Para ninguna persona interesada en el asunto es desconocido que la economía venezolana viene en un proceso de franco deterioro desde hace varios años. Tanto los estimativos de algunas entidades independientes como de los organismos internacionales muestran un panorama desolador que se confirma con los reportes del ciudadano de a pie, los cuales hablan de escasez de alimentos, medicinas o repuestos y precios que cambian todos los días. De manera reiterada, los migrantes que prueban suerte en otras latitudes hablan del hambre y la falta de oportunidades como los principales causantes de su decisión de irse.
Aun a sabiendas de todo lo anterior, es imposible pasar por alto la divulgación de estadísticas hecha el martes por el Banco Central de Venezuela, después de un silencio cercano a los cuatro años. El motivo es que las cifras oficiales muestran un declive que coincide con lo que dicen otras fuentes, en lo que a más de uno le puede parecer un inusitado esfuerzo en pro de la transparencia. Las especulaciones de por qué se conocen los números sin maquillaje están a la orden del día, pero, por ahora, vale la pena centrarse en los datos.

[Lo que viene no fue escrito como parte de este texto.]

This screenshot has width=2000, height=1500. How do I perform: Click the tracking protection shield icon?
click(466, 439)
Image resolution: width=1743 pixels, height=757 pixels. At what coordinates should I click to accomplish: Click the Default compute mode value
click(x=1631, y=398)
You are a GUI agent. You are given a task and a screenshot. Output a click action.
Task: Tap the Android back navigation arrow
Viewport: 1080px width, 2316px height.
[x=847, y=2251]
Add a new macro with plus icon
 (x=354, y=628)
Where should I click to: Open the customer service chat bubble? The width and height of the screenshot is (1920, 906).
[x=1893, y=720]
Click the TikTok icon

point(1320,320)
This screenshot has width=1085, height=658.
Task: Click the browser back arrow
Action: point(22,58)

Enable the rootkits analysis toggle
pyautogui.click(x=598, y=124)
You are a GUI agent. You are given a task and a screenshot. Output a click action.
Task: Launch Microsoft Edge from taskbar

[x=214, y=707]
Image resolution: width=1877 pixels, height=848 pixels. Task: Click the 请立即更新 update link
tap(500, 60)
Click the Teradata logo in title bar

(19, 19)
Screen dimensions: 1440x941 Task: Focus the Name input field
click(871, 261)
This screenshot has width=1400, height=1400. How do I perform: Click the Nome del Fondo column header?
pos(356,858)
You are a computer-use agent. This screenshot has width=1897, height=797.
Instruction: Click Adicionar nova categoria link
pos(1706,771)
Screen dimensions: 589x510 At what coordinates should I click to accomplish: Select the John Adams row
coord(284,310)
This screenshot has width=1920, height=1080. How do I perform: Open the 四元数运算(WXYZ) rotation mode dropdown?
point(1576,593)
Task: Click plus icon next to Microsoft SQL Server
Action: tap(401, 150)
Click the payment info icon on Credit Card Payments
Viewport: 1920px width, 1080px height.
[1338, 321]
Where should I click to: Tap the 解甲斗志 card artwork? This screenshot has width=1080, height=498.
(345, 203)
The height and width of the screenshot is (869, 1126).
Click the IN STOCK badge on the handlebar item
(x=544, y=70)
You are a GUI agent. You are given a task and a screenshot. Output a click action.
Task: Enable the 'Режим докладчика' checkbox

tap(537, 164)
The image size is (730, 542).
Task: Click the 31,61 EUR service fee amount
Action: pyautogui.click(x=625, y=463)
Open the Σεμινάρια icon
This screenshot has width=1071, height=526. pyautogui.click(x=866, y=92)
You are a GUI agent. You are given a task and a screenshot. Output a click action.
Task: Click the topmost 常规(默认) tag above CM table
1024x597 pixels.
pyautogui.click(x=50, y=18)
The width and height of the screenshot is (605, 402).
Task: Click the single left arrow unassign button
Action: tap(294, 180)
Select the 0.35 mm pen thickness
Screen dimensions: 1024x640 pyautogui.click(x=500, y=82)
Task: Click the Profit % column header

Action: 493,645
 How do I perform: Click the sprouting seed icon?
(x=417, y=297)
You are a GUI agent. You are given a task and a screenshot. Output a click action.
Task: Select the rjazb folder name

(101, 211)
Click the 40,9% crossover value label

Lo que estos muestran es una caída del Producto Interno Bruto que asciende al 52,3 por ciento desde el 2013, cuando Nicolás Maduro asumió la presidencia. Por su parte, la inflación, cuyo registro se ubicó en 180,9 por ciento en el 2015, subió hasta 130.060 por ciento el año pasado. Es verdad que este último guarismo dista del 1’700.000 por ciento al cual se refiere la oposición, posiblemente por el uso de canastas de bienes y ponderaciones distintas. En cualquier caso, la fotografía de la carestía –la más elevada del mundo– es deprimente.
No menos dramática es la debacle sectorial. En la era de la actual administración chavista, el segmento de la construcción se contrajo en 95 por ciento, las actividades financieras y el comercio en 79 por ciento y la industria en 76 por ciento. Hablar de tierra arrasada no es una exageración, pues a lo anterior hay que agregar que la producción de hidrocarburos desciende en picada y ya sería inferior a la de Colombia.
También llama la atención el panorama del sector externo. Los ingresos por exportaciones de petróleo que alcanzaron los 85.603 millones de dólares seis años atrás, cayeron a 29.810 millones en el 2018, es decir, cerca de una tercera parte. Más profunda todavía fue la descolgada de las importaciones en el mismo lapso: de 57.183 a 14.886 millones de dólares, una relación cuatro a uno. Con razón, hay tantos anaqueles vacíos en una nación que trae del exterior la mayor parte de la comida que consume.
Y las cosas no van mejor este año. De acuerdo con el BCV, la canasta familiar subió 1.047 por ciento entre enero y abril, por encima incluso de lo que dijo la Asamblea Nacional. Otras señales muestran que las cosas van de mal en peor, así algunos bienes hayan retornado a las estanterías. El lío es que su valor es tan elevado que, en la práctica, son inalcanzables para el ciudadano promedio.
A la luz de la radiografía tomada por el Banco Central, vale la pena preguntarse qué vendrá para la población venezolana, especialmente porque las sanciones económicas adoptadas por Washington deberían sentirse con mayor dureza en los meses que vienen. La perspectiva no es nada alentadora y solo la esperanza de un cambio político permite pensar en un mañana mejor.
Y aunque las conversaciones auspiciadas por Noruega entre los representantes de Maduro y Juan Guaidó tuvieron lugar hasta ayer, ningún bando habló de avances. Debido a ello, todo apunta a más de lo mismo: recesión, carestía, desempleo, menor nivel de vida y mayor ánimo de emigrar. Y para hacer ese pronóstico no se requiere hacer ningún ejercicio estadístico.